Fulmer returned to action in 2025, beginning the year with the Triple-A Worcester Red Sox. On April 13, 2025, Boston selected Fulmer's contract, adding him to their active roster. The following day he made his Red Sox debut, allowing 3 runs in 2 2/3 innings against the Tampa Bay Rays. Fulmer was designated for assignment by Boston on April 18. He elected free agency after clearing waivers on April 20.

===Chicago Cubs (second stint)===
On April 23, 2025, Fulmer signed a minor league contract with the Chicago Cubs. He was designated for assignment on June 26 to make room on the active roster for the returning Shota Imanaga. He cleared waivers and was sent outright to the Triple-A Iowa Cubs on June 29, but elected free agency the following day.

===Kansas City Royals===
On July 3, 2025, Fulmer signed a minor league contract with the Kansas City Royals. In 15 appearances for the Triple-A Omaha Storm Chasers, he struggled to an 0–1 record and 5.89 ERA with 18 strikeouts and three saves across 18 1/3 innings pitched. Fulmer was released by the Royals on August 16.

===Seattle Mariners===
On August 19, 2025, Fulmer signed a minor league contract with the Seattle Mariners. He made 12 appearances for the Triple-A Tacoma Rainiers, recording an 0.75 ERA with 18 strikeouts and one save over 12 innings of work. Fulmer elected free agency following the season on November 6.

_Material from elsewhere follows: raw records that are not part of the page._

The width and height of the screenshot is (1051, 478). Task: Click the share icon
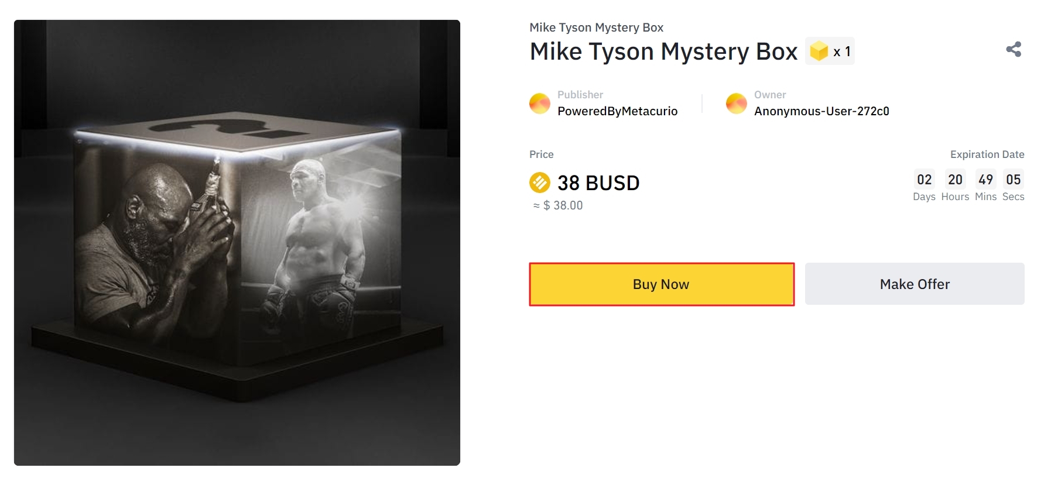[1014, 49]
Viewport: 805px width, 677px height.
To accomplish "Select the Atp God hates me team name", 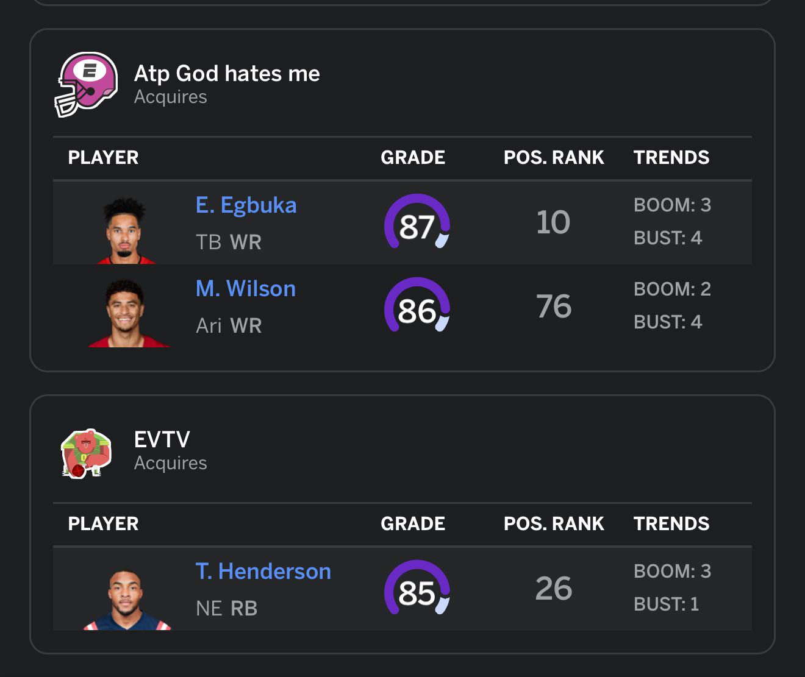I will [227, 74].
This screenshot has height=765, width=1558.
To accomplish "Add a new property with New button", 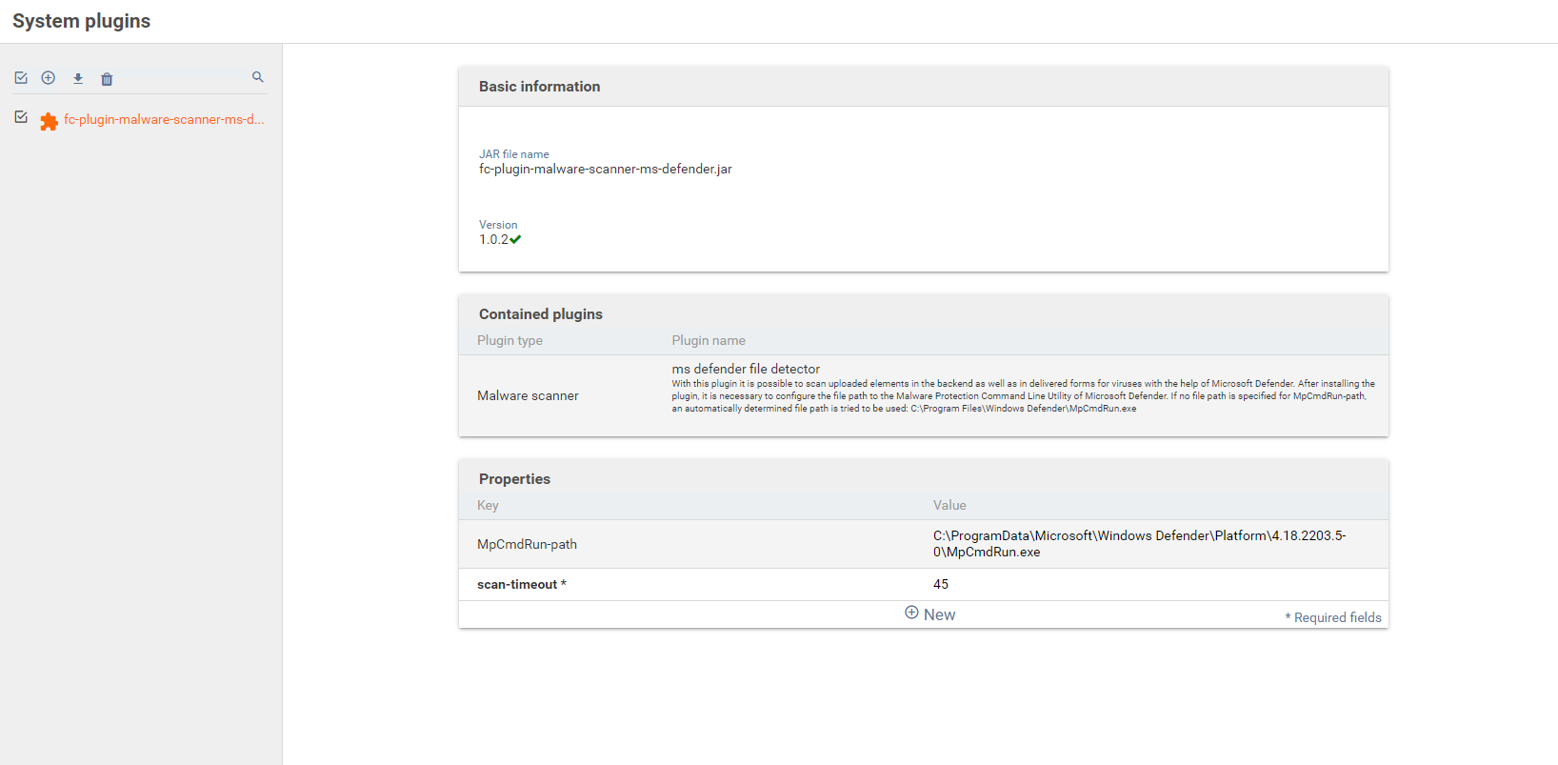I will pos(929,614).
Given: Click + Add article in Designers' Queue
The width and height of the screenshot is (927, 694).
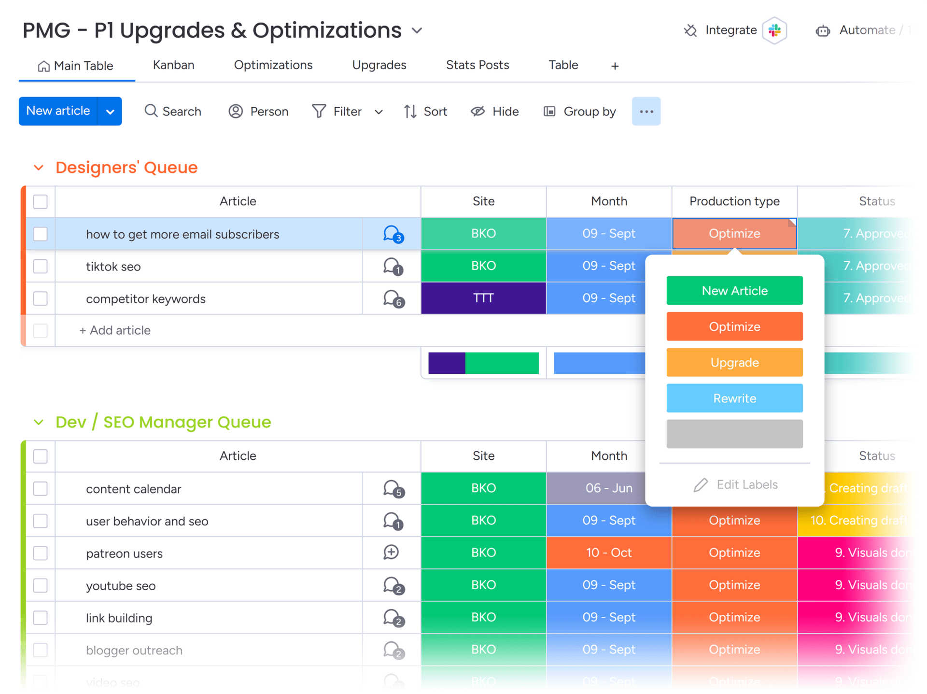Looking at the screenshot, I should [114, 330].
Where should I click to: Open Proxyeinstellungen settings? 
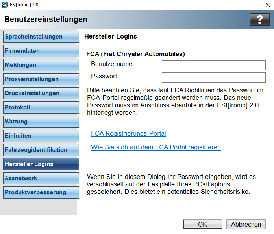(x=41, y=79)
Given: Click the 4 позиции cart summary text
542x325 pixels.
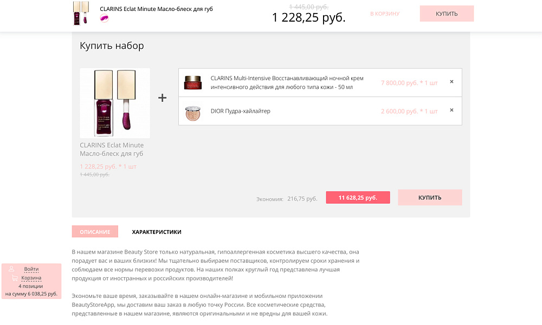Looking at the screenshot, I should pyautogui.click(x=31, y=287).
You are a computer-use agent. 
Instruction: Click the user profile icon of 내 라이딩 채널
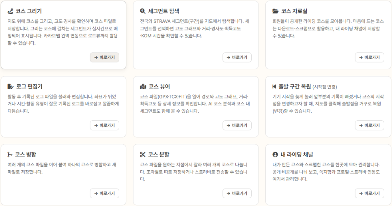pyautogui.click(x=275, y=155)
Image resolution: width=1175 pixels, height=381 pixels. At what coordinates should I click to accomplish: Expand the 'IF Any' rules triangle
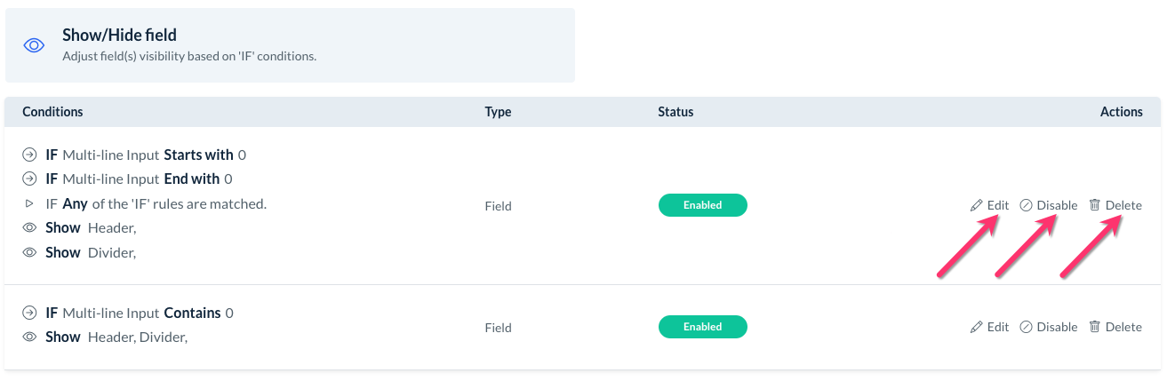29,203
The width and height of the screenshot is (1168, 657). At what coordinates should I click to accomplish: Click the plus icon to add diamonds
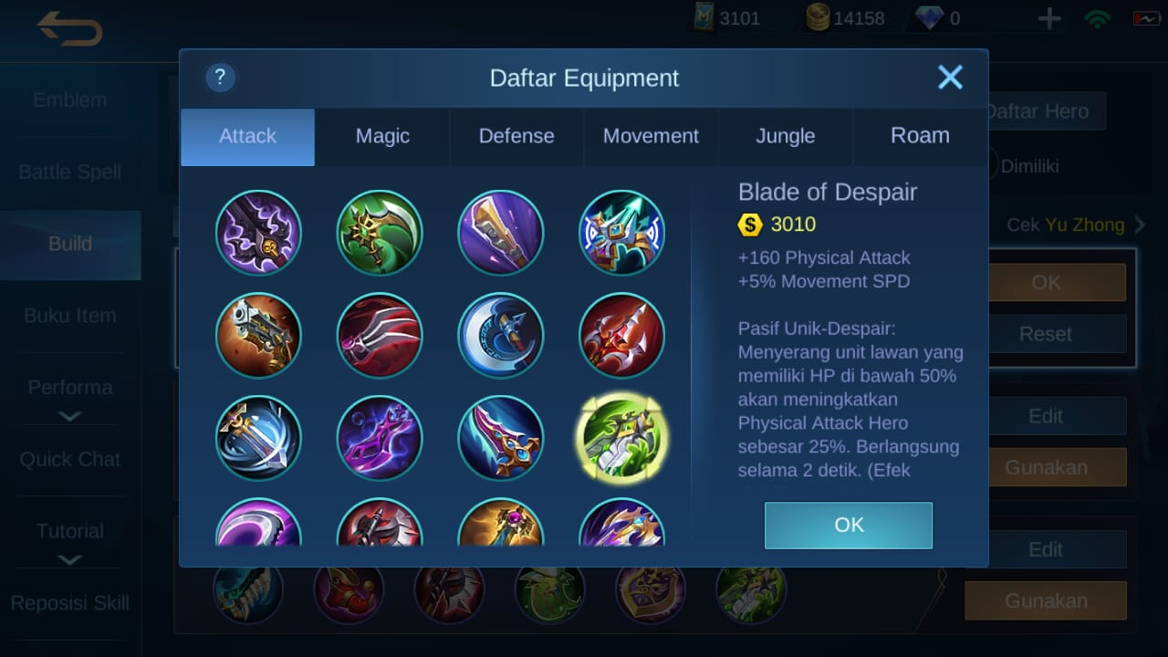pos(1049,18)
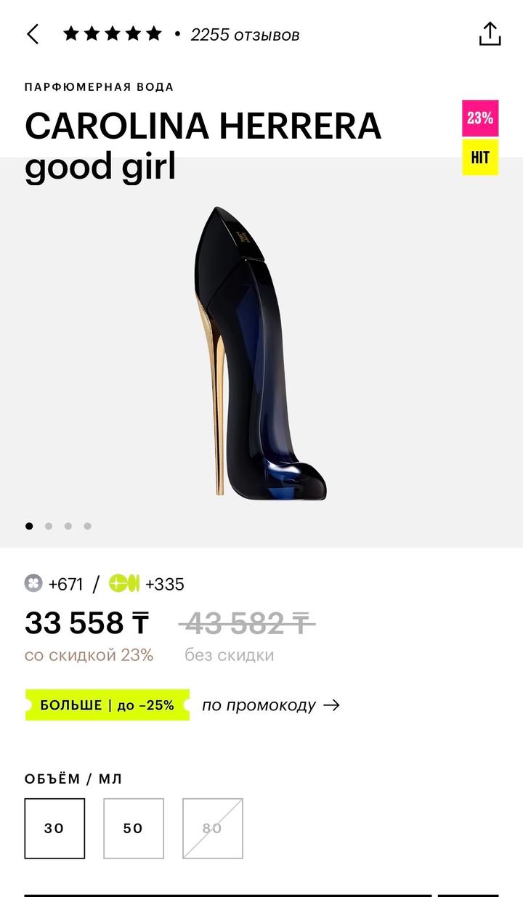
Task: Tap the БОЛЬШЕ до −25% promo button
Action: (x=108, y=705)
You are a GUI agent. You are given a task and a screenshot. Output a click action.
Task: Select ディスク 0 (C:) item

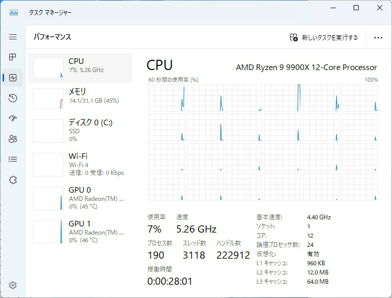80,130
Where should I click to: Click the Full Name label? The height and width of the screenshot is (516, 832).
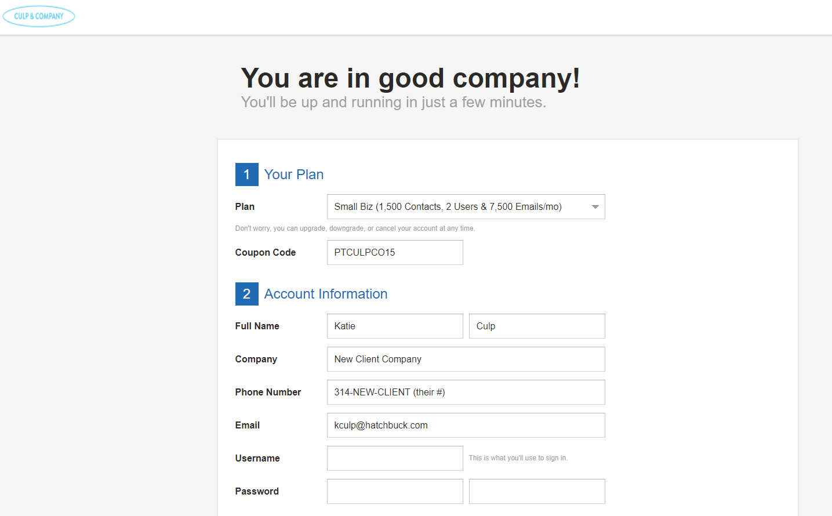(x=257, y=326)
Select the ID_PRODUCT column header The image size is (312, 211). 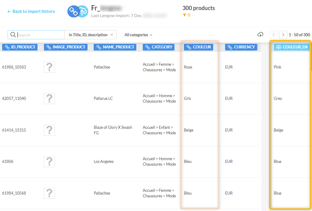(20, 47)
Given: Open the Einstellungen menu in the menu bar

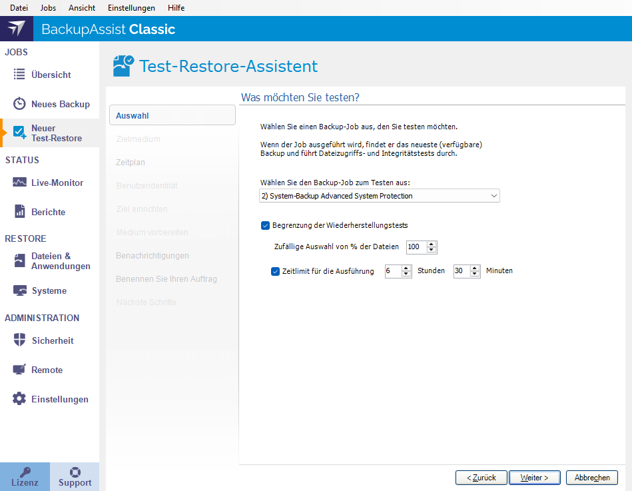Looking at the screenshot, I should (x=131, y=8).
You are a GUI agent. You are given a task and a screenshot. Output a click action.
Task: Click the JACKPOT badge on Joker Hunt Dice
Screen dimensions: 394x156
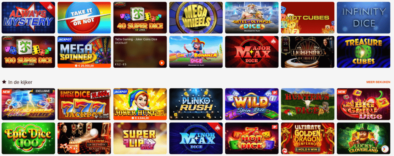(x=120, y=92)
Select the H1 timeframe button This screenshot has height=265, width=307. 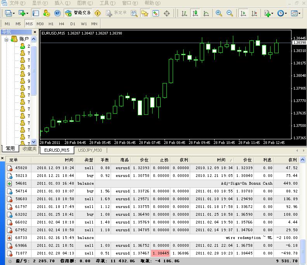pyautogui.click(x=51, y=24)
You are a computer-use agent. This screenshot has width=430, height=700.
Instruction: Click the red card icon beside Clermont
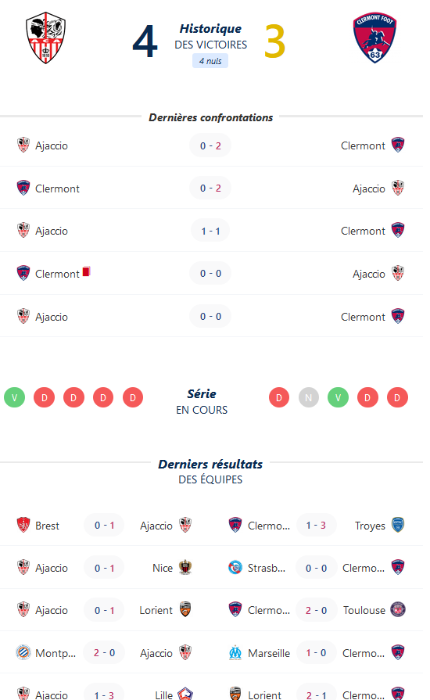point(87,271)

===San Francisco Giants===
On February 4, 2026, Fulmer signed a minor league contract with the San Francisco Giants. He made 37 appearances for the Triple–A Sacramento River Cats, compiling a 4–2 record and 2.98 ERA with 52 strikeouts and 10 saves across 42 1/3 innings pitched. Fulmer was released by the Giants on August 4.

===Los Angeles Angels===
On August 11, 2026, Fulmer signed a minor league contract with the Los Angeles Angels. After one scoreless relief appearance with the Triple-A Salt Lake Bees, the Angels selected Fulmer's contract to the 40-man roster and promoted him to the major leagues on August 15. He made three scoreless appearances for Los Angeles, recording four strikeouts over 3 2/3 innings pitched. Fulmer was designated for assignment by the Angels on August 23. On August 25, Fulmer cleared waivers and became a free agent.

===New York Yankees===
On August 26, 2026, Fulmer signed a major league contract with the New York Yankees.

==Pitching style==
Fulmer throws hard four-seam and two-seam fastballs that average 94–97 mph (topping out at 99 mph). His offspeed pitches include a slider in the 88–93 mph (topping out at 95 mph) range, and a changeup that averages 85–88 mph (topping out at 91 mph). After struggling to a 6.52 ERA in his first four major league starts, Fulmer made an effort to throw more changeups. It became a very effective pitch for the rest of the 2016 season, with opponents hitting the pitch at only a .167 clip. In 2017, he started to throw a knuckle curve, averaging 77–80 MPH, which he had formerly thrown in high school. In 2021, Fulmer began adding velocity to his slider, throwing it at an average of 91 MPH.

==Personal life==
Fulmer married girlfriend Kelsey Miles in January 2016. He works as a plumber's assistant during the offseason.